Intracellular calcium during fatigue of cane toad skeletal muscle in the absence of glucose

Mechanisms of fatigue were studied in single muscle fibres of the cane toad (Bufo marinus) in which force, intracellular calcium ([Ca2+](i)), [Mg2+](i), glycogen and the rapidly releasable Ca2+ from the sarcoplasmic reticulum (SR) were measured. Fatigue was produced by repeated tetani continued until force had fallen to 50%. Two patterns of fatigue in the absence of glucose were studied. In the first fatigue run force fell to 50% in 8-10 min. Fatigue runs were then repeated until force fell to 50% in <3 min in the final fatigue run. Addition of extracellular glucose after the final fatigue run prolonged a subsequent fatigue run. In the first fatigue run peak tetanic [Ca2+](i) initially increased and then declined and at the time when force had fallen to 50% tetanic [Ca2+](i) was 54 +/- 5% of initial value. In the final fatigue run force and peak tetanic [Ca2+](i) declined more rapidly but to the same level as in first fatigue runs. At the end of the first fatigue run, the rapidly releasable SR Ca2+ store fell to 46 +/- 6% of the pre-fatigue value. At the end of the final fatigue run the rapidly releasable SR Ca2+ store was 109 +/- 16% of the pre-fatigue value.
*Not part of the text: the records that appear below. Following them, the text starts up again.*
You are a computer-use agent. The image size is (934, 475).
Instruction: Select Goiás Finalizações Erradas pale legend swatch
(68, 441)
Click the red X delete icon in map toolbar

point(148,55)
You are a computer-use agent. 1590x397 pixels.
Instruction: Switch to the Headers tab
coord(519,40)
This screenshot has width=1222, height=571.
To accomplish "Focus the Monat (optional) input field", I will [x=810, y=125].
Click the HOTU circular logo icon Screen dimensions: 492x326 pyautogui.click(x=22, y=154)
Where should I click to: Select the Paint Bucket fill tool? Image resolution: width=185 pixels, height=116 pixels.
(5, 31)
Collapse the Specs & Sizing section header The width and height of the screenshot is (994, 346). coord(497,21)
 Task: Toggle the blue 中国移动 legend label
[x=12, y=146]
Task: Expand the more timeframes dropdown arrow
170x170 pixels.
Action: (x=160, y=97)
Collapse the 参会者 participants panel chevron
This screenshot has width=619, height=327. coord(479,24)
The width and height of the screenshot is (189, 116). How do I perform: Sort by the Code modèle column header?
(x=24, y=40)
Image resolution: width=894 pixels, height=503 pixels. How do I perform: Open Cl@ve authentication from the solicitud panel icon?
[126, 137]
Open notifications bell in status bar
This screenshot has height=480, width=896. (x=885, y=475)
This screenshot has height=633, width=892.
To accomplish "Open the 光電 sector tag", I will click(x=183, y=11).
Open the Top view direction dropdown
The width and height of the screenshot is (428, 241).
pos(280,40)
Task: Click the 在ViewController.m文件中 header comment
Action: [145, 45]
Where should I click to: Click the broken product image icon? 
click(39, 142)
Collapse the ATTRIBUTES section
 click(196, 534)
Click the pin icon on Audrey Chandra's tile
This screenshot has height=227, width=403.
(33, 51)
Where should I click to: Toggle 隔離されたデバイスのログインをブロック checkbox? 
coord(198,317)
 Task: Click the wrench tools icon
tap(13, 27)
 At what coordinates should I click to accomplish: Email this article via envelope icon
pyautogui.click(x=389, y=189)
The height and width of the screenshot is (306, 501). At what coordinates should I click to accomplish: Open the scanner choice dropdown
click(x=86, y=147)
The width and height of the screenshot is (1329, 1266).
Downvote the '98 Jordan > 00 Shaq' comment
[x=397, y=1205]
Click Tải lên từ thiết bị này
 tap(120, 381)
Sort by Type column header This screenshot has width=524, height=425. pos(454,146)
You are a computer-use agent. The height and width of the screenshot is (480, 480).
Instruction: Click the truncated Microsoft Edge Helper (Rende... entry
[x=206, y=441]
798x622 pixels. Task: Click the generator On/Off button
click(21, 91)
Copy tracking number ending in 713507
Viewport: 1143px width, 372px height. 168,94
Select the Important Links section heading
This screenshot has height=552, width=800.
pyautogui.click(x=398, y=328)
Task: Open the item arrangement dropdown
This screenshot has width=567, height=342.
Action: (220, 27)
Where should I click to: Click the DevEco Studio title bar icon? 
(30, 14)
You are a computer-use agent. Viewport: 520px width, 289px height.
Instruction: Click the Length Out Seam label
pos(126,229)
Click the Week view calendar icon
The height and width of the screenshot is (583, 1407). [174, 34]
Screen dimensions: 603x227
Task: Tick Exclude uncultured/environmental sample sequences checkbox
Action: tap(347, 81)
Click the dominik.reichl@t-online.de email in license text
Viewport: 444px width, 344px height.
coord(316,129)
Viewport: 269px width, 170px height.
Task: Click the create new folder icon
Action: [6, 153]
In unstimulated fibres the nonwashable glycogen content was 176 +/- 30 mmol glycosyl units/l fibre. After one fatigue run the glycogen content was 117 +/- 17 mmol glycosyl units/l fibre; at the end of the final fatigue run the glycogen content was reduced to 85 +/- 9 mmol glycosyl units/l fibre. [Mg2+](i) did not change significantly at the end of fatigue in either the first or the final fatigue run suggesting that globally-averaged ATP does not decline substantially in either pattern of fatigue. These results suggest that different mechanisms are involved in the decline of tetanic [Ca2+](i) in first compared to final fatigue runs. The SR Ca2+ store is reduced in first fatigue runs; this is not the case for the final fatigue run which is associated with a decline in glycogen and possibly related to either a non-metabolic effect of glycogen or a spatially-localised metabolic decline.